*Your instructions*
Each entry below has to be written out again without any change.

*Input material*
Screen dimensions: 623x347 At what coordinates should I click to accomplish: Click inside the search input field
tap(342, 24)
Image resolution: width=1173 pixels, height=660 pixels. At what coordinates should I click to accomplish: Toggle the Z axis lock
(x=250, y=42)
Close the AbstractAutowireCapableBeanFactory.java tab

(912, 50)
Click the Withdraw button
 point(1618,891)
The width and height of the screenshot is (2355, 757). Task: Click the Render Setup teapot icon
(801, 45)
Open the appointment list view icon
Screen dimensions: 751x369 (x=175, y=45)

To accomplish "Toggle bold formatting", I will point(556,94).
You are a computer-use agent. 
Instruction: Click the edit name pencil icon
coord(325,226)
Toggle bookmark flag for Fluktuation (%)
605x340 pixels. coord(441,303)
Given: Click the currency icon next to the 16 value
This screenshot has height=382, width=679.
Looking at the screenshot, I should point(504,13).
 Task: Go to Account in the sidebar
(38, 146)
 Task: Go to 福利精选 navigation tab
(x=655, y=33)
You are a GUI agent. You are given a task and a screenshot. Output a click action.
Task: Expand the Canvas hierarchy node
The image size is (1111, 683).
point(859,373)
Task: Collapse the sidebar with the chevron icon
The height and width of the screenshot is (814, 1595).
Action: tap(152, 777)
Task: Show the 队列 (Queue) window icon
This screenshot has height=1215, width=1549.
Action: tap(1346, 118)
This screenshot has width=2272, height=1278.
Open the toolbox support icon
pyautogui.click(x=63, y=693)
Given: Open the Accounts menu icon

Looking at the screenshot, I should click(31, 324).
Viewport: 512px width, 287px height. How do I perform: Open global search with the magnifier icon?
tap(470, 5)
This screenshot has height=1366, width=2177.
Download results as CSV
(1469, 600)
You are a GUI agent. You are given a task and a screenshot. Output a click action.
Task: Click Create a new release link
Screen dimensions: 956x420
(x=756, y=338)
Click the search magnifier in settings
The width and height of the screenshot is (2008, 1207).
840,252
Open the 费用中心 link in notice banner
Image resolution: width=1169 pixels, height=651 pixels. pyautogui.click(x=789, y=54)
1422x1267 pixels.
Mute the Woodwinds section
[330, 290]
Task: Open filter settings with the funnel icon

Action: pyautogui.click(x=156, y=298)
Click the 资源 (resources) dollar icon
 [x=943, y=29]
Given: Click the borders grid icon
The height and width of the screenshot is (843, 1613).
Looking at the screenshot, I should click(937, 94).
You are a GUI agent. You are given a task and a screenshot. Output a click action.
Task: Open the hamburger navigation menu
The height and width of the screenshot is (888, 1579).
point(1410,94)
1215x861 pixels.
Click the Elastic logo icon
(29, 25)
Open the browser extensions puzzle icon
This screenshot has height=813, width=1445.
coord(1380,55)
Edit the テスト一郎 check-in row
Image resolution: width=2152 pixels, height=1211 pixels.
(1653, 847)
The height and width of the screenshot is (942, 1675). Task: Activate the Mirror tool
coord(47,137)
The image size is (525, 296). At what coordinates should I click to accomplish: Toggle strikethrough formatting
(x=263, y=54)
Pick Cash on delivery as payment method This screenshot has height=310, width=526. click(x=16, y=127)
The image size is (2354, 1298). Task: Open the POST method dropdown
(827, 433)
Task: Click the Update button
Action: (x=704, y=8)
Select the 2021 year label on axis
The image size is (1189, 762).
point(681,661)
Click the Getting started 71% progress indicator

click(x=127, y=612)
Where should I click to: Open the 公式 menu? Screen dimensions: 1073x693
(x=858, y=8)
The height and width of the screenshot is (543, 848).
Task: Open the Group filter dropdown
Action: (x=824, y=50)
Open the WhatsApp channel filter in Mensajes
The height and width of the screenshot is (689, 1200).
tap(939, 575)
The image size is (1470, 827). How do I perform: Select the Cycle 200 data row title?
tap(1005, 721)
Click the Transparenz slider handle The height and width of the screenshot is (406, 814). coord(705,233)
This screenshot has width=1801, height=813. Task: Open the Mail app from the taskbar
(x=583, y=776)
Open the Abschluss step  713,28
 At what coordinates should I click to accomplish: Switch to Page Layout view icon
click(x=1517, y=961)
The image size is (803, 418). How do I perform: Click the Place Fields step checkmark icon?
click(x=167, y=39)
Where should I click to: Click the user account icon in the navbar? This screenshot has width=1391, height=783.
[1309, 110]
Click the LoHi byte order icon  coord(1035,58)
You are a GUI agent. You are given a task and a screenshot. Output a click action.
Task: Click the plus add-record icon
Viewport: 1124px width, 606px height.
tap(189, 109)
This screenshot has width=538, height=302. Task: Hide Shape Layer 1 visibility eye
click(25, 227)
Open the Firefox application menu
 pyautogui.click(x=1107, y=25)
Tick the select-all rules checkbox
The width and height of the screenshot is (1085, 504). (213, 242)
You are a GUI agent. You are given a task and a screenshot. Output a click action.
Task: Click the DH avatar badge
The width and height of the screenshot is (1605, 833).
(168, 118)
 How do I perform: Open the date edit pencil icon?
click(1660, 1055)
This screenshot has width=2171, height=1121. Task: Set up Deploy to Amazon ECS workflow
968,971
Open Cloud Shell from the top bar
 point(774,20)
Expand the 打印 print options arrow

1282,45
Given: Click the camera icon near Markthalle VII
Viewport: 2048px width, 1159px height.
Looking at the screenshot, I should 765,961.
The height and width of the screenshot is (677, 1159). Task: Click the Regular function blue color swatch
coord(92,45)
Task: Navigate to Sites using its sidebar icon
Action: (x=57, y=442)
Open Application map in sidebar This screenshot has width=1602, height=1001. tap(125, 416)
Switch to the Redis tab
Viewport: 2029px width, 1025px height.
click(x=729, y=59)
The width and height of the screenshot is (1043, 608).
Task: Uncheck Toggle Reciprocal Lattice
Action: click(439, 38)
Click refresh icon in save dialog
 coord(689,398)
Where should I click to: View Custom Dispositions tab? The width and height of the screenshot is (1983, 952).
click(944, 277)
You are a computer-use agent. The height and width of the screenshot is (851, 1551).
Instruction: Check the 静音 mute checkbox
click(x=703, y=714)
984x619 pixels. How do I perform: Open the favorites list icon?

*Solution for this problem*
Screen dimensions: 623x347 At what coordinates should I click to accomplish: Click inside the search input field
tap(342, 24)
Image resolution: width=1173 pixels, height=660 pixels. At what coordinates should I click to accomplish: Toggle the Z axis lock
(x=250, y=42)
Close the AbstractAutowireCapableBeanFactory.java tab

(912, 50)
Click the Withdraw button
 point(1618,891)
The width and height of the screenshot is (2355, 757). Task: Click the Render Setup teapot icon
(801, 45)
Open the appointment list view icon
Screen dimensions: 751x369 (x=175, y=45)

To accomplish "Toggle bold formatting", I will point(556,94).
You are a computer-use agent. 
Instruction: Click the edit name pencil icon
coord(325,226)
Toggle bookmark flag for Fluktuation (%)
605x340 pixels. coord(441,303)
Given: Click the currency icon next to the 16 value
This screenshot has height=382, width=679.
Looking at the screenshot, I should point(504,13).
 Task: Go to Account in the sidebar
(38, 146)
 Task: Go to 福利精选 navigation tab
(x=655, y=33)
You are a GUI agent. You are given a task and a screenshot. Output a click action.
Task: Expand the Canvas hierarchy node
The image size is (1111, 683).
point(859,373)
Task: Collapse the sidebar with the chevron icon
The height and width of the screenshot is (814, 1595).
Action: tap(152, 777)
Task: Show the 队列 (Queue) window icon
This screenshot has height=1215, width=1549.
Action: tap(1346, 118)
This screenshot has width=2272, height=1278.
Open the toolbox support icon
pyautogui.click(x=63, y=693)
Given: Open the Accounts menu icon

Looking at the screenshot, I should click(31, 324).
Viewport: 512px width, 287px height. How do I perform: Open global search with the magnifier icon?
tap(470, 5)
This screenshot has height=1366, width=2177.
Download results as CSV
(1469, 600)
You are a GUI agent. You are given a task and a screenshot. Output a click action.
Task: Click Create a new release link
Screen dimensions: 956x420
(x=756, y=338)
Click the search magnifier in settings
The width and height of the screenshot is (2008, 1207).
840,252
Open the 费用中心 link in notice banner
Image resolution: width=1169 pixels, height=651 pixels. pyautogui.click(x=789, y=54)
1422x1267 pixels.
Mute the Woodwinds section
[330, 290]
Task: Open filter settings with the funnel icon

Action: pyautogui.click(x=156, y=298)
Click the 资源 (resources) dollar icon
 [x=943, y=29]
Given: Click the borders grid icon
The height and width of the screenshot is (843, 1613).
Looking at the screenshot, I should click(937, 94).
You are a GUI agent. You are given a task and a screenshot. Output a click action.
Task: Open the hamburger navigation menu
The height and width of the screenshot is (888, 1579).
point(1410,94)
1215x861 pixels.
Click the Elastic logo icon
(29, 25)
Open the browser extensions puzzle icon
This screenshot has height=813, width=1445.
coord(1380,55)
Edit the テスト一郎 check-in row
Image resolution: width=2152 pixels, height=1211 pixels.
(1653, 847)
The height and width of the screenshot is (942, 1675). Task: Activate the Mirror tool
coord(47,137)
The image size is (525, 296). At what coordinates should I click to accomplish: Toggle strikethrough formatting
(x=263, y=54)
Pick Cash on delivery as payment method This screenshot has height=310, width=526. click(x=16, y=127)
The image size is (2354, 1298). Task: Open the POST method dropdown
(827, 433)
Task: Click the Update button
Action: (x=704, y=8)
Select the 2021 year label on axis
The image size is (1189, 762).
point(681,661)
Click the Getting started 71% progress indicator

click(x=127, y=612)
Where should I click to: Open the 公式 menu? Screen dimensions: 1073x693
(x=858, y=8)
The height and width of the screenshot is (543, 848).
Task: Open the Group filter dropdown
Action: (x=824, y=50)
Open the WhatsApp channel filter in Mensajes
The height and width of the screenshot is (689, 1200).
tap(939, 575)
The image size is (1470, 827). How do I perform: Select the Cycle 200 data row title?
tap(1005, 721)
Click the Transparenz slider handle The height and width of the screenshot is (406, 814). coord(705,233)
This screenshot has width=1801, height=813. Task: Open the Mail app from the taskbar
(x=583, y=776)
Open the Abschluss step  713,28
 At what coordinates should I click to accomplish: Switch to Page Layout view icon
click(x=1517, y=961)
The image size is (803, 418). How do I perform: Click the Place Fields step checkmark icon?
click(x=167, y=39)
Where should I click to: Click the user account icon in the navbar? This screenshot has width=1391, height=783.
[1309, 110]
Click the LoHi byte order icon  coord(1035,58)
You are a GUI agent. You are given a task and a screenshot. Output a click action.
Task: Click the plus add-record icon
Viewport: 1124px width, 606px height.
tap(189, 109)
This screenshot has width=538, height=302. Task: Hide Shape Layer 1 visibility eye
click(25, 227)
Open the Firefox application menu
 pyautogui.click(x=1107, y=25)
Tick the select-all rules checkbox
The width and height of the screenshot is (1085, 504). (213, 242)
You are a GUI agent. You are given a task and a screenshot. Output a click action.
Task: Click the DH avatar badge
The width and height of the screenshot is (1605, 833).
(168, 118)
 How do I perform: Open the date edit pencil icon?
click(1660, 1055)
This screenshot has width=2171, height=1121. Task: Set up Deploy to Amazon ECS workflow
968,971
Open Cloud Shell from the top bar
 point(774,20)
Expand the 打印 print options arrow

1282,45
Given: Click the camera icon near Markthalle VII
Viewport: 2048px width, 1159px height.
Looking at the screenshot, I should 765,961.
The height and width of the screenshot is (677, 1159). Task: Click the Regular function blue color swatch
coord(92,45)
Task: Navigate to Sites using its sidebar icon
Action: (x=57, y=442)
Open Application map in sidebar This screenshot has width=1602, height=1001. tap(125, 416)
Switch to the Redis tab
Viewport: 2029px width, 1025px height.
click(x=729, y=59)
The width and height of the screenshot is (1043, 608).
Task: Uncheck Toggle Reciprocal Lattice
Action: click(439, 38)
Click refresh icon in save dialog
 coord(689,398)
Where should I click to: View Custom Dispositions tab? The width and height of the screenshot is (1983, 952).
click(944, 277)
You are a computer-use agent. The height and width of the screenshot is (851, 1551).
Instruction: Check the 静音 mute checkbox
click(x=703, y=714)
984x619 pixels. How do I perform: Open the favorites list icon?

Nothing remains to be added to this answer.